- Episode no.: Season 5 Episode 5
- Directed by: Christopher Hodson
- Written by: John Hawkesworth
- Production code: 5
- Original air date: 5 October 1975

Episode chronology
| ← Previous "The Joy Ride" | Next → "An Old Flame" |

= Wanted – A Good Home =

"Wanted – A Good Home" is the fifth episode of the fifth and final series of the period drama Upstairs, Downstairs. It first aired on 5 October 1975 on ITV.

==Background==
"Wanted - A Good Home" was recorded in the studio on 6 and 7 March 1975, with the location footage having been filmed on 26 February in Eaton Place in Belgravia. John Hawkesworth, who wrote this episode, based some of the events seen in "Wanted - a Good Home" on his own childhood, having had a governess himself.

==Cast==
- Angela Baddeley - Mrs Bridges
- Gordon Jackson - Hudson
- Jean Marsh - Rose
- Hannah Gordon - Virginia Bellamy
- David Langton - Richard Bellamy
- Shirley Cain - Miss Treadwell
- Jenny Tomasin - Ruby
- Peter Forest - Bert
- Jacqueline Tong - Daisy
- Gareth Hunt - Frederick
- Anne Yarker - Alice Hamilton
- Jonathan Seely - William Hamilton
- Tracey Childs - Jennifer Chivers
- Danvers - Thimble

==Plot==
It is the spring of 1922 and William, who is now eight years old, is off to a boarding preparatory school. After asking Virginia, Rose buys Alice a small dog, called "Thimble", to keep Alice company after William leaves.

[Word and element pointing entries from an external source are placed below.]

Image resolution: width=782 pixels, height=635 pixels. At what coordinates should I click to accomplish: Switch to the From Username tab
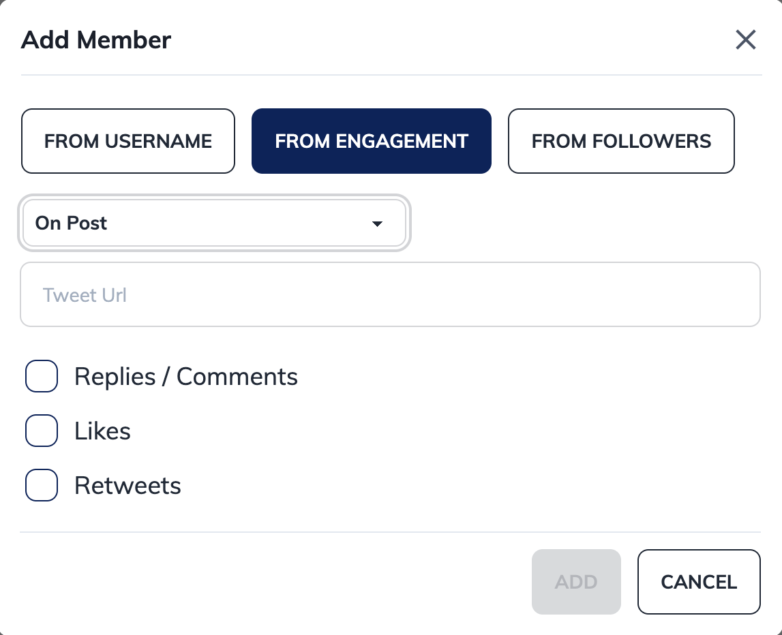(128, 141)
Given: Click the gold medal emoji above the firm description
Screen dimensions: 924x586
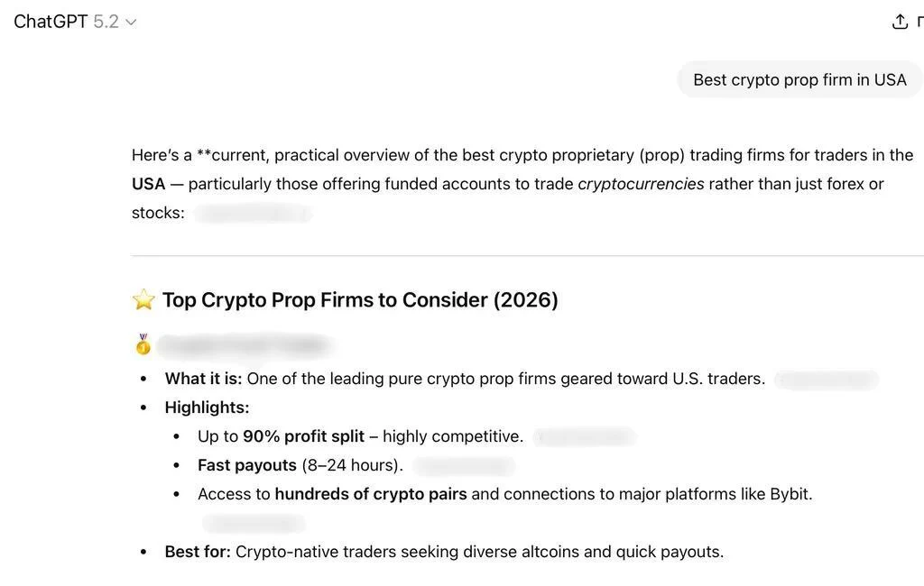Looking at the screenshot, I should [x=142, y=343].
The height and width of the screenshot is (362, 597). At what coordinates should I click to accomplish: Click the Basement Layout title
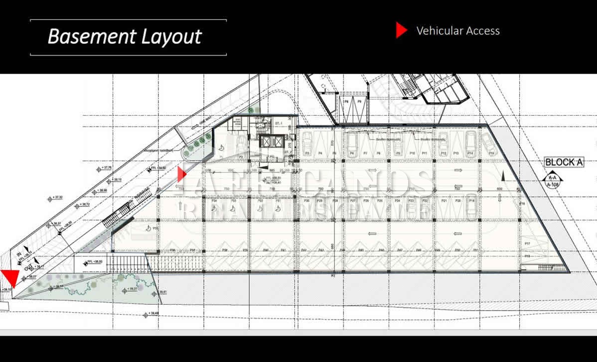[x=125, y=36]
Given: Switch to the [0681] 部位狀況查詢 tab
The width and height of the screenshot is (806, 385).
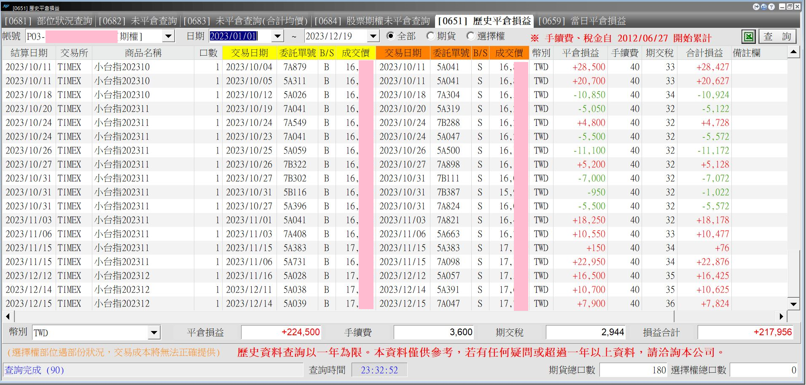Looking at the screenshot, I should pos(48,21).
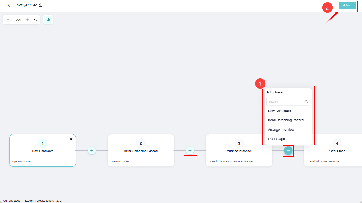Image resolution: width=362 pixels, height=203 pixels.
Task: Select the Initial Screening Passed stage card
Action: pos(141,150)
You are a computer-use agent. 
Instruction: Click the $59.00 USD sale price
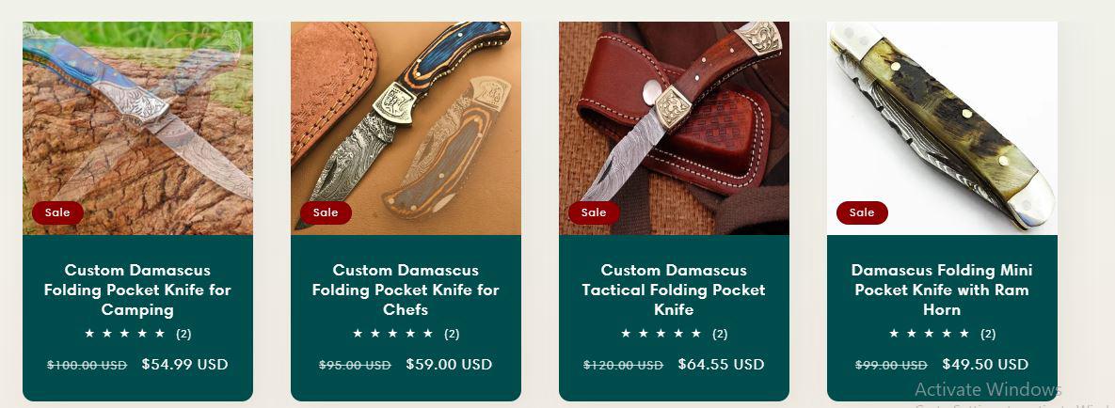(449, 365)
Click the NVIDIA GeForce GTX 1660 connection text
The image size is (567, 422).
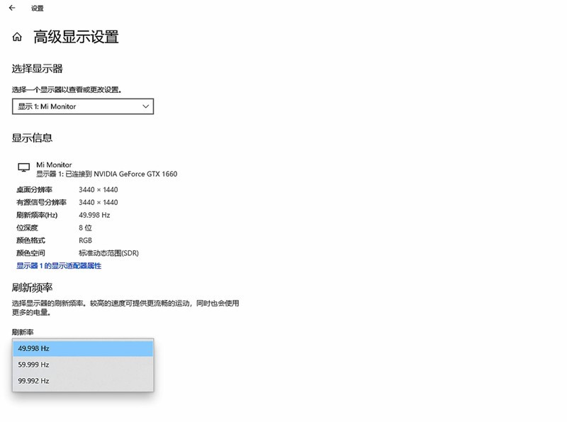(x=136, y=174)
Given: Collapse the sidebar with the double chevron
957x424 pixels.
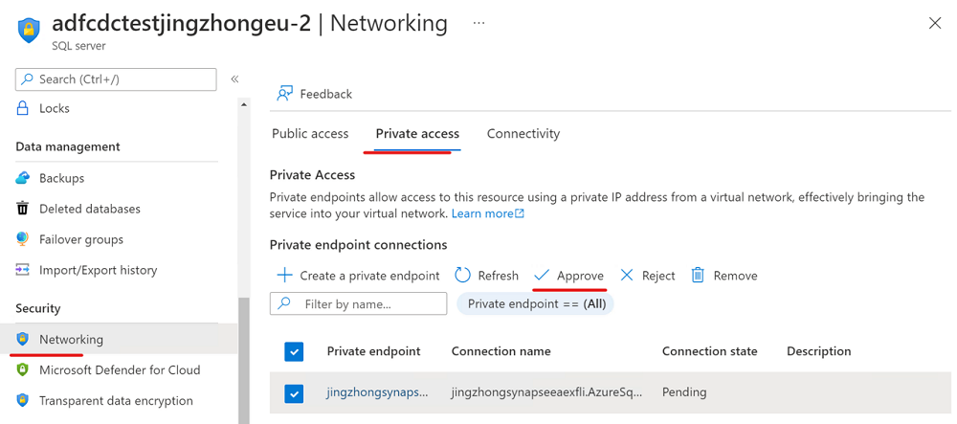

Shortly after William leaves, Richard and Virginia go to France. Miss Treadwell, the governess, has been put in charge in their absence and annoys the servants by taking tea in the morning room. The servants are dismayed when she has Alice given bread and water for a meal as a punishment for misbehaviour. Jennifer Chivers, a friend, joins Alice for her lessons with Miss Treadwell. When Thimble chews Miss Treadwell's shoe, she orders the dog to be presented to her the following morning so she can have it put down. However, the servants hide Thimble in Edward and Daisy's room above the garage, and tell Miss Treadwell and Alice that it has gone "missing". It reappears moments after Richard and Virginia return home.

Miss Treadwell immediately complains about the behaviour of the servants, making many accusations against them. Virginia dismisses Miss Treadwell with four weeks wages in lieu of notice. It is decided that instead of having another governess, Alice will go to a day school in London - which Alice is very happy about.